------ The data ------
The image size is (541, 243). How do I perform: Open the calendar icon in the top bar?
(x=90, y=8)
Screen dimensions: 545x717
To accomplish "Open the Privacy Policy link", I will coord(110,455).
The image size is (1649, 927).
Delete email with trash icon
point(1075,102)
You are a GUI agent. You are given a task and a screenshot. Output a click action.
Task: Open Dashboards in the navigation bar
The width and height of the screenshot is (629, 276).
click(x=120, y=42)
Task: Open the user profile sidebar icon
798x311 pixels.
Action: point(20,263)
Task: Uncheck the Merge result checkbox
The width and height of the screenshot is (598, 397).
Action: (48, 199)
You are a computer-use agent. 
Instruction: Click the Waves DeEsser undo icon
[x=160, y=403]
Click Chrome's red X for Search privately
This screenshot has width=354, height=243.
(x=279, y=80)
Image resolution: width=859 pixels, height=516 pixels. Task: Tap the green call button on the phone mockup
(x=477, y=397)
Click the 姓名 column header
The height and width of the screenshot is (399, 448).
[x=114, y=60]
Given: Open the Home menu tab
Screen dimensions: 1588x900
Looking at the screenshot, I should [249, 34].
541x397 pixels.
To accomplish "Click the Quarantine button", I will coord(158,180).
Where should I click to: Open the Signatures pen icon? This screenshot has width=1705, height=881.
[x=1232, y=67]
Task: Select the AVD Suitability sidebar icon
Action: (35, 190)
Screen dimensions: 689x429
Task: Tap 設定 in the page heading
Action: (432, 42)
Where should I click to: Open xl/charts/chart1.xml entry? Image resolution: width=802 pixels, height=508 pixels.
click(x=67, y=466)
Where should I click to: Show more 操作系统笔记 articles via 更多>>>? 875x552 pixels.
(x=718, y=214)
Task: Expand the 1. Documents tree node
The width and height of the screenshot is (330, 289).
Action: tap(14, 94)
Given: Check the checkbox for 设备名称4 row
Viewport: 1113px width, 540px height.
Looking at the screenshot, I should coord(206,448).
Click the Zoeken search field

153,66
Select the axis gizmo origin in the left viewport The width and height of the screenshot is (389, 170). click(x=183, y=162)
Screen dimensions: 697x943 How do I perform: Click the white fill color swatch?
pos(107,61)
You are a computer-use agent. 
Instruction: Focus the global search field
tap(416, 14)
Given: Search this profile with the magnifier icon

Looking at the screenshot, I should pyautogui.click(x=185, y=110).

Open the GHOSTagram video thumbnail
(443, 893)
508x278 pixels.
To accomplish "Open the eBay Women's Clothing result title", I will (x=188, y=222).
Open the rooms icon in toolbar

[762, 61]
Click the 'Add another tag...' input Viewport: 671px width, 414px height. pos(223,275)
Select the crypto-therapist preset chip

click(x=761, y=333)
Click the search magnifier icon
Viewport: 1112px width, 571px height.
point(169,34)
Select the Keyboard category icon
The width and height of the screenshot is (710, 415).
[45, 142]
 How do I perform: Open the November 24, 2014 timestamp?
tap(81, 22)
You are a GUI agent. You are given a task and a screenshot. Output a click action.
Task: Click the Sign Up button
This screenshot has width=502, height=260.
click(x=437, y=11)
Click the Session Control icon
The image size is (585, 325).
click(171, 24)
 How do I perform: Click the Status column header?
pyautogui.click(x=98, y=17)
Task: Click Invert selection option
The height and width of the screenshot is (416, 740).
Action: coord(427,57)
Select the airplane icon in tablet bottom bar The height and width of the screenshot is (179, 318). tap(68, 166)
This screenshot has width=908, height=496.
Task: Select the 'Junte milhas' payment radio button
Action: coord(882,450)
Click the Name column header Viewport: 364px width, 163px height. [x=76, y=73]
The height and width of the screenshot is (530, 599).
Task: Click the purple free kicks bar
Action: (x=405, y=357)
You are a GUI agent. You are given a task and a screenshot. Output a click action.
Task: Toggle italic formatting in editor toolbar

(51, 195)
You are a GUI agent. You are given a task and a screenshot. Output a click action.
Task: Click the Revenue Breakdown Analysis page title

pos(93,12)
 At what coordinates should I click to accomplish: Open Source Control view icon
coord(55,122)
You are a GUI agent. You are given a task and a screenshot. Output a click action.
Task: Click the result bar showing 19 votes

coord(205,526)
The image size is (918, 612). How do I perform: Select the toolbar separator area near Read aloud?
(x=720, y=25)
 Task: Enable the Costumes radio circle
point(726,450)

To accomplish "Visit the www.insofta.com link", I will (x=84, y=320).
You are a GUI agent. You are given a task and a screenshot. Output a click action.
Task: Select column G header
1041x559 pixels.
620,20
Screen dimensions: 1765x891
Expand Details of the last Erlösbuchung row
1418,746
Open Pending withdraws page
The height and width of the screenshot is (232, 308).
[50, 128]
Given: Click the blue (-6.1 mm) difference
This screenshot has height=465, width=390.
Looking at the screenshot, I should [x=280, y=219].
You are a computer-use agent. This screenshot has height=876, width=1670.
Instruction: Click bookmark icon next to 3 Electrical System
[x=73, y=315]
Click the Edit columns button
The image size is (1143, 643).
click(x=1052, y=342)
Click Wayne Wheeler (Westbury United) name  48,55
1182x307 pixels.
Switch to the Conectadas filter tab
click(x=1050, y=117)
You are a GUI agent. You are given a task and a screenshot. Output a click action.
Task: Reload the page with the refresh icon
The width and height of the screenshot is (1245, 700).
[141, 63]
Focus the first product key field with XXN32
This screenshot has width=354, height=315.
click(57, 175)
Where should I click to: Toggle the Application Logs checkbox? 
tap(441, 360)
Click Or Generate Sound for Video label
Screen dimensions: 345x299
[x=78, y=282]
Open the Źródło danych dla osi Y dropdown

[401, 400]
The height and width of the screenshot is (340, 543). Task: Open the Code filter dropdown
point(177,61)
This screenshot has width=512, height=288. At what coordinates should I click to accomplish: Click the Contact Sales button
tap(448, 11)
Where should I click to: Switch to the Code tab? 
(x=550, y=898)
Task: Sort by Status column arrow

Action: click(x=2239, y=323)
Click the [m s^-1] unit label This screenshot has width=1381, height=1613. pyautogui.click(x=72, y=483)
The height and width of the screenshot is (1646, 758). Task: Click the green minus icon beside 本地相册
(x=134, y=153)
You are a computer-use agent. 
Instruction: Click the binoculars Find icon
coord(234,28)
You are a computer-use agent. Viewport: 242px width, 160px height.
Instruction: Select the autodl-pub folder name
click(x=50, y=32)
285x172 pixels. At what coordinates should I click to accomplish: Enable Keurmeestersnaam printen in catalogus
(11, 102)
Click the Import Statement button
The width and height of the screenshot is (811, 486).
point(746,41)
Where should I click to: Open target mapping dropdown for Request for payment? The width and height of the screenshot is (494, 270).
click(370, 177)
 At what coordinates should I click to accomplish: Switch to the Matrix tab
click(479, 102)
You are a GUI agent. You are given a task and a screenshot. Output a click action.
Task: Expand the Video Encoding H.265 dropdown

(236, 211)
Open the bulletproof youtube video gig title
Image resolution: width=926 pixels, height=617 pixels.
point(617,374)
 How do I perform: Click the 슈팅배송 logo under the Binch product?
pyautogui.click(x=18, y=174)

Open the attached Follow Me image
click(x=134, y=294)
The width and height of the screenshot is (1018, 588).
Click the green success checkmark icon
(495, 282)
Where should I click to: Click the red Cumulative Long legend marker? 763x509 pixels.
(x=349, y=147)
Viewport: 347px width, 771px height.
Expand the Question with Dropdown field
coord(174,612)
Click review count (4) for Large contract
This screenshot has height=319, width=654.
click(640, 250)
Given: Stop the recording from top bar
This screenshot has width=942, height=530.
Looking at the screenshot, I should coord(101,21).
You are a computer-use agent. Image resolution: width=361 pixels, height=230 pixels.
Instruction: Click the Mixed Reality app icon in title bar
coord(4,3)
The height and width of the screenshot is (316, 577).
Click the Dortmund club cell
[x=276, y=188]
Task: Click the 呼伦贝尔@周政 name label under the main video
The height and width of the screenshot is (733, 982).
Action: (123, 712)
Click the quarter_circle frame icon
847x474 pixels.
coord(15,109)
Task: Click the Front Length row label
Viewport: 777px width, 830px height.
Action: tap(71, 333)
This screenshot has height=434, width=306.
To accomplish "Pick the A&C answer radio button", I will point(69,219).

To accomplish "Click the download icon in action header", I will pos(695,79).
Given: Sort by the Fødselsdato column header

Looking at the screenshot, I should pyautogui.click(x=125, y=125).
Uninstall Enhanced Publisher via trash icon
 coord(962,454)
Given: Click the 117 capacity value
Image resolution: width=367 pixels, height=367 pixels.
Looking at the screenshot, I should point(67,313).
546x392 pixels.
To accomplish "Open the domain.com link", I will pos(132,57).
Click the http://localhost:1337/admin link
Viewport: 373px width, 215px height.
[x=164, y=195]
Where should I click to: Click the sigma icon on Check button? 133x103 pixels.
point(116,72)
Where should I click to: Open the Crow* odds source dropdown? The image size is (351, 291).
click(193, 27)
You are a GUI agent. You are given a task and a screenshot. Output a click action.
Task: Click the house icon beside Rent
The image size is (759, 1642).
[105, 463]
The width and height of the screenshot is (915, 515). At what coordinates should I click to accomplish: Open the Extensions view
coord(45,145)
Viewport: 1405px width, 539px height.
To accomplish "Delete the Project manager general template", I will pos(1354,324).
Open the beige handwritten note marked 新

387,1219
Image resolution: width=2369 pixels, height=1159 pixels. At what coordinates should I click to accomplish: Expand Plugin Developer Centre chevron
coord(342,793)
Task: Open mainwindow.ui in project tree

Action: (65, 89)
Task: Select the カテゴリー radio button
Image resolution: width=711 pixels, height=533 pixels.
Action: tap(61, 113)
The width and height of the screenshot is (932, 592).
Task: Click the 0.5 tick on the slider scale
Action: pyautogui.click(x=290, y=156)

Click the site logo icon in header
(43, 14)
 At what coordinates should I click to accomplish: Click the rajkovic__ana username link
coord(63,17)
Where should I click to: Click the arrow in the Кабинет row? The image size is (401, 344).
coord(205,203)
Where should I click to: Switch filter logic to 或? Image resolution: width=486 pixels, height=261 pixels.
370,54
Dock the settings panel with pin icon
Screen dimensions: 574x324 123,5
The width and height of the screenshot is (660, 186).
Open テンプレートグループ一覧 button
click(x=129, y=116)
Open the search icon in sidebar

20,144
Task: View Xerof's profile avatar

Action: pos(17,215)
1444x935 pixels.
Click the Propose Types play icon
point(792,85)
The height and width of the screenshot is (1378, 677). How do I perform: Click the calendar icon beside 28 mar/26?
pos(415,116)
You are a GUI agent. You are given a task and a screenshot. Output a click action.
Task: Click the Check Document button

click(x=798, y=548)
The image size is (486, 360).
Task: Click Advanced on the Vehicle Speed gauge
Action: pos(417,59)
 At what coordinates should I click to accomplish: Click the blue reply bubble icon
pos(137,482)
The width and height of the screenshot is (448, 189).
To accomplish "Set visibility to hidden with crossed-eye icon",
------
*What is being asked:*
From the rows above, copy each line that contains the string "point".

*Expected answer:*
point(1075,102)
Action: point(20,263)
point(169,34)
point(726,450)
point(177,61)
point(746,41)
point(617,374)
To accomplish "Pick the A&C answer radio button", I will point(69,219).
Looking at the screenshot, I should point(67,313).
point(116,72)
point(792,85)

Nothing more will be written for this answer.